I found Stuido by Carmen through a friend’s recommendation. I liked her page on Facebook and instantaneously Carmen posted about a Mother’s Day Mini Session. These sessions are usually a ½ hour long and depending on the package you will get a CD of 5 – 10 files for your personal use. I can order extra prints through Target, CVS, Costco or wherever a photo lab is located; beats having to pay $200 - $400 a package through our old school photographer. Bianca and I had such a wonderful time! She hammed it up for the camera and was dancing all over the place! She couldn’t get enough and here I thought she was going to be a bit shy performing in front of two perfect strangers! She danced, jumped, posed and rocked it! She’s now excited to go back and do it again. Hopefully Carmen will post about another mini session real soon and we can incorporate daddy into the pictures. The best part is that these pictures are going to make the grandma’s tear up a little! My mom will get the one where I am holding her gently with my eyes closed. While my mother in law will get the one where she’s being spunk and dancing around. Both of them will definitely be in for a surprise. Unfortunately, we couldn’t get the photo book in on time.
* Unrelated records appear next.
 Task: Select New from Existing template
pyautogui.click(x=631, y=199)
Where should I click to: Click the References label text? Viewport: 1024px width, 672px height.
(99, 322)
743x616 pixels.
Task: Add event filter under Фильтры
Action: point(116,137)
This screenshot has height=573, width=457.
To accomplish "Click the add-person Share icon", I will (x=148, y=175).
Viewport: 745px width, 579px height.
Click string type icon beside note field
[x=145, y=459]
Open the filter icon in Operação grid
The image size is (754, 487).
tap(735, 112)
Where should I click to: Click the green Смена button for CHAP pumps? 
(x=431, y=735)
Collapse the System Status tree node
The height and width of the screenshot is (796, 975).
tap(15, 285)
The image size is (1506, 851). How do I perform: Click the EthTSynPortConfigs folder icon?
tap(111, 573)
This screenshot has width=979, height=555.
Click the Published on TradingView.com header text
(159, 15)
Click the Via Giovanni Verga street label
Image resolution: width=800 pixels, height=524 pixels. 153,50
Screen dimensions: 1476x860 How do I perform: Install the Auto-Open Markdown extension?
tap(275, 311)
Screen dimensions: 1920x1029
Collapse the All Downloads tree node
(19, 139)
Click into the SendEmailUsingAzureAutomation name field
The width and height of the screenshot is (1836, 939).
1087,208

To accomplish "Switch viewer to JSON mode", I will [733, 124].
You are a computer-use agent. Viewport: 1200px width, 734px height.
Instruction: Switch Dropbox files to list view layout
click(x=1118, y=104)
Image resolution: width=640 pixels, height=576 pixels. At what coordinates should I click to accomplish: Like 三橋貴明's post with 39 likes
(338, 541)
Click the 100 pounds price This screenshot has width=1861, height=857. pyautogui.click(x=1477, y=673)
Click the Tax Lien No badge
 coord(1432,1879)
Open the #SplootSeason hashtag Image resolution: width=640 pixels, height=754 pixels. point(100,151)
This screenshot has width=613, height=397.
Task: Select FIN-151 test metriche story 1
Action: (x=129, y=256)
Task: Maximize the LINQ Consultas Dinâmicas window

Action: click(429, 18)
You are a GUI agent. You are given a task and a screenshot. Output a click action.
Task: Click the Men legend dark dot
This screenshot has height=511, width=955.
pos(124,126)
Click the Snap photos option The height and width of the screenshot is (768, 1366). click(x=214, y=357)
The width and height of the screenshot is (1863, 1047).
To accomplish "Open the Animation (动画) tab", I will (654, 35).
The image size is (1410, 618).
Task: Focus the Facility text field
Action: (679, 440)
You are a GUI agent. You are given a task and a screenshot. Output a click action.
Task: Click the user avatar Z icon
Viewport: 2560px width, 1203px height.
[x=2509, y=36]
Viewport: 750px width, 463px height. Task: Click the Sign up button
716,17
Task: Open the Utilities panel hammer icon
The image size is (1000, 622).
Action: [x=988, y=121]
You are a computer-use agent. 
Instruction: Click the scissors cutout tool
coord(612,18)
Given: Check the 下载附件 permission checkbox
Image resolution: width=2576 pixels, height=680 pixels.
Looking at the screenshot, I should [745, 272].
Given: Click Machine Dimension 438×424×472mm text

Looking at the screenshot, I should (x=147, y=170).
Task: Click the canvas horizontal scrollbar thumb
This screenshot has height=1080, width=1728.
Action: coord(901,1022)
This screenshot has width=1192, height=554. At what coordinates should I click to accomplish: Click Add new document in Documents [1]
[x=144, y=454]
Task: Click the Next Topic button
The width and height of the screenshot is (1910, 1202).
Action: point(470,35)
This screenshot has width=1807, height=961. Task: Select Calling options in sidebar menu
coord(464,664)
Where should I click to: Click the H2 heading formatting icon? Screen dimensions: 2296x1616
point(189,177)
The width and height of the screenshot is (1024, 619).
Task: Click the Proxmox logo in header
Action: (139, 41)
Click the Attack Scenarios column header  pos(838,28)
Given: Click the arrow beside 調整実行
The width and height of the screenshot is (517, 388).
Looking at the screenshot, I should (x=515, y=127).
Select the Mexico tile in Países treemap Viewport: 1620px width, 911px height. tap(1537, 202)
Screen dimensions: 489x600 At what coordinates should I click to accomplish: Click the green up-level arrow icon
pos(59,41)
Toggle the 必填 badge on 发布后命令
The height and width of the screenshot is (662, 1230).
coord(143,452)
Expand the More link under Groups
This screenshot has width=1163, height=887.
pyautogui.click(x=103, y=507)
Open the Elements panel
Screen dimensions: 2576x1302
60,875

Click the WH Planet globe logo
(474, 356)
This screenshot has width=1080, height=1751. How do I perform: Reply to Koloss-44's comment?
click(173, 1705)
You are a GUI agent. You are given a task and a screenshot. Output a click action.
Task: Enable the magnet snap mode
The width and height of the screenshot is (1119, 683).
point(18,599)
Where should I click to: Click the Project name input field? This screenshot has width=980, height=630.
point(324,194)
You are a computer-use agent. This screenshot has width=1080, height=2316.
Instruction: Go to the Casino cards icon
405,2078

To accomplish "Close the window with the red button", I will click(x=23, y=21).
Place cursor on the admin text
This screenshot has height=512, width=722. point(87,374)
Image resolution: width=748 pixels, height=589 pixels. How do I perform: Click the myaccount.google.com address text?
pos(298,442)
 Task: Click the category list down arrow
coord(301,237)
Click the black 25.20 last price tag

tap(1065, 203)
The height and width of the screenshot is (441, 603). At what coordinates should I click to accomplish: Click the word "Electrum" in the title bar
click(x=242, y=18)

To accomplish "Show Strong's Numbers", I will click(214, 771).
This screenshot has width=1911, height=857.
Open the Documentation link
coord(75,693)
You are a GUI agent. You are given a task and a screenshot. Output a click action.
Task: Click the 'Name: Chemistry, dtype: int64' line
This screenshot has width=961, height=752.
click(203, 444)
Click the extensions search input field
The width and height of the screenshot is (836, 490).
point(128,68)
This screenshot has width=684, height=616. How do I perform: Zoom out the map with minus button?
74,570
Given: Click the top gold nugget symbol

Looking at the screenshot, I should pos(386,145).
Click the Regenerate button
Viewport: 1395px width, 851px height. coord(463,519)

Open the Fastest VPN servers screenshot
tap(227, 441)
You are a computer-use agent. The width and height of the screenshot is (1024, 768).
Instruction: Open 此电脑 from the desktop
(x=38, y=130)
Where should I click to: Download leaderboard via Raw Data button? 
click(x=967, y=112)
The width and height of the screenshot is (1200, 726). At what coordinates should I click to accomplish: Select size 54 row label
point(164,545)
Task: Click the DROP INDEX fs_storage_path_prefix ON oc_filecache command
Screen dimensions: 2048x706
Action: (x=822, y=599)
But that’s fine because I’m sure the two pictures we are gifting them will make the impact we’re looking for – proud, happy and thankful for their beautiful granddaughter!

Happy Mother's Day to all the Supermoms and Honorary Dads out there!








Thursday, March 22, 2012

As long as there is healing...

...there is hope! Amazing how the saying “this too shall pass” comes to mind when I see the positive progression of Bianca’s wounds healing in less than two weeks. The reaffirmation that leaving it in God’s hands and believing that His will be done once again made me a believer in miracles. I have always believed in miracles but there is nothing more humbling than experiencing one on your own once in a while.

Peace, love, understanding and compassion to all!